[Records from a dataset]
"""

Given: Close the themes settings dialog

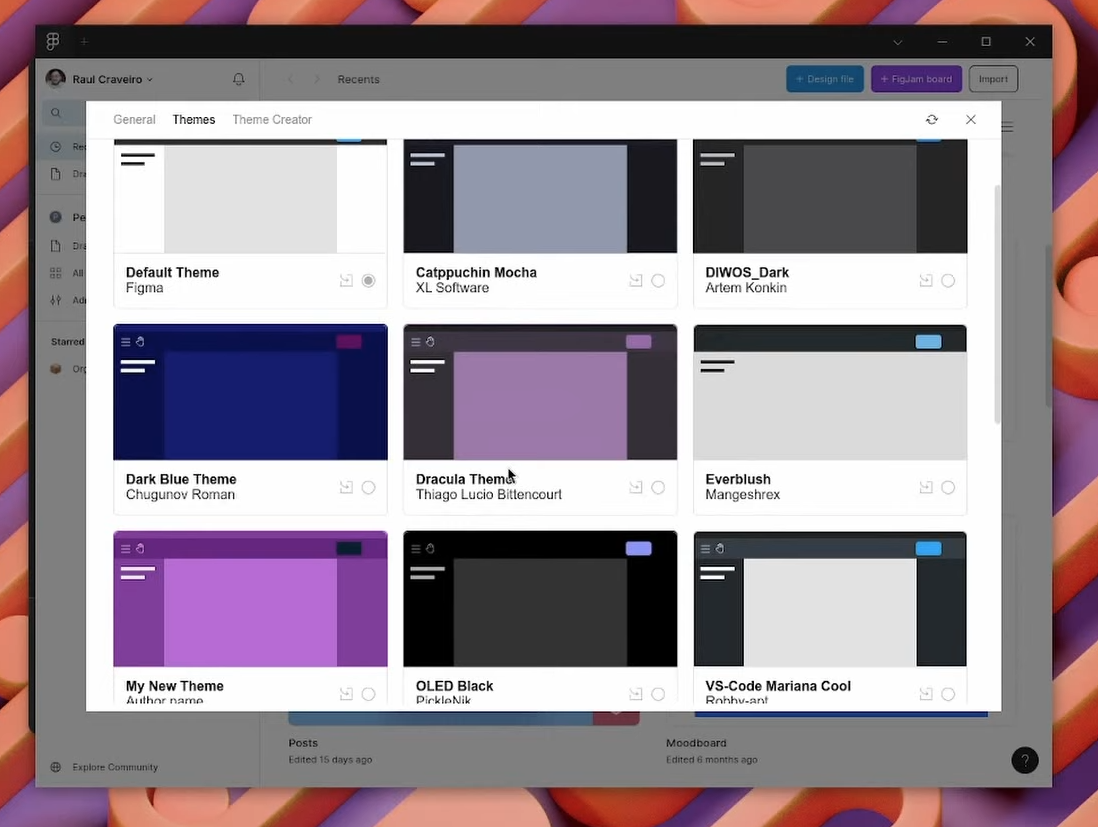Looking at the screenshot, I should point(971,119).
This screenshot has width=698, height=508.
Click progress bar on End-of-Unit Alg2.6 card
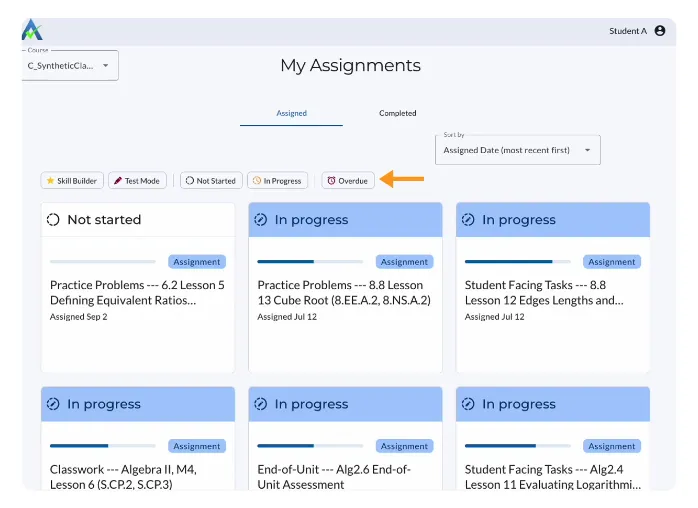[x=310, y=446]
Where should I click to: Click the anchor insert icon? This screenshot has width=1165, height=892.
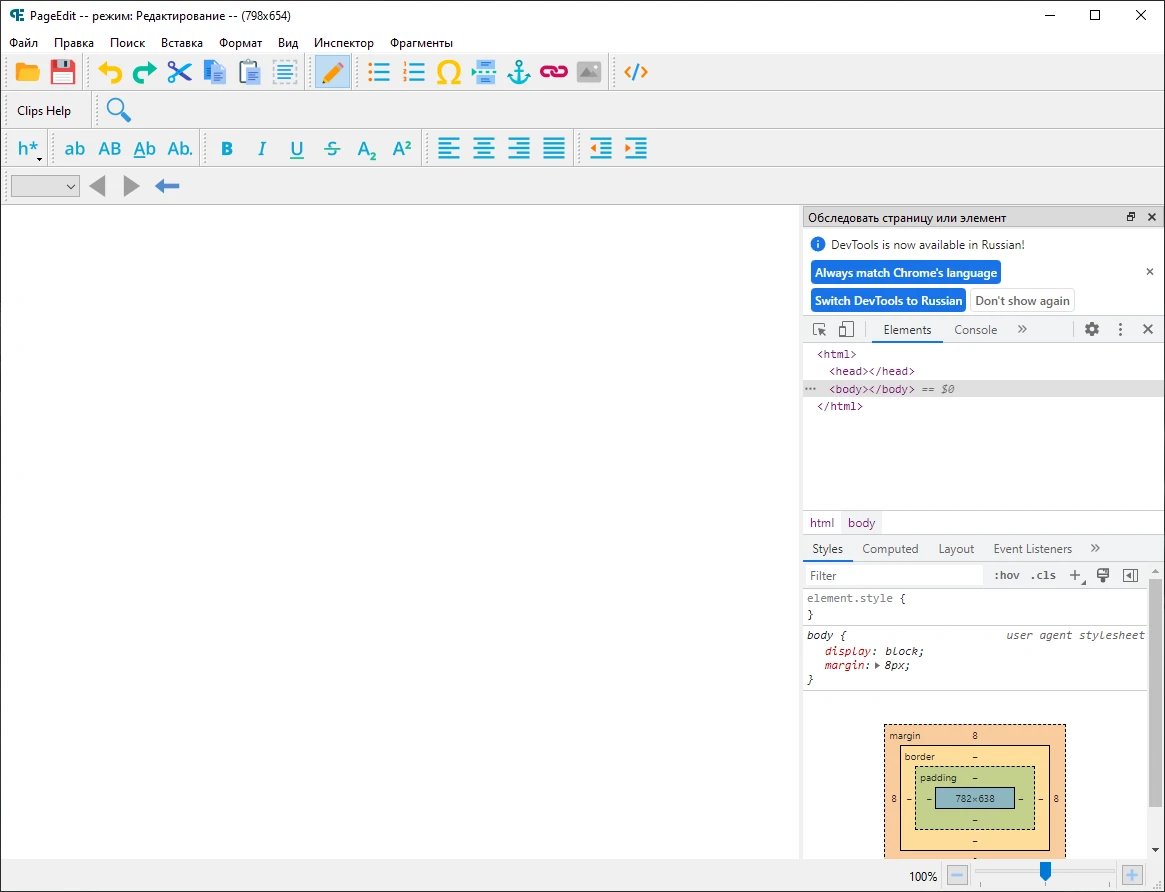pos(518,72)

"""

- [Exercise] Copy each entry exactly, with no pictures.

- [The completed task]
Given: Close the themes settings dialog

Looking at the screenshot, I should point(971,119).
This screenshot has width=698, height=508.
Click progress bar on End-of-Unit Alg2.6 card
[x=310, y=446]
Where should I click to: Click the anchor insert icon? This screenshot has width=1165, height=892.
pos(518,72)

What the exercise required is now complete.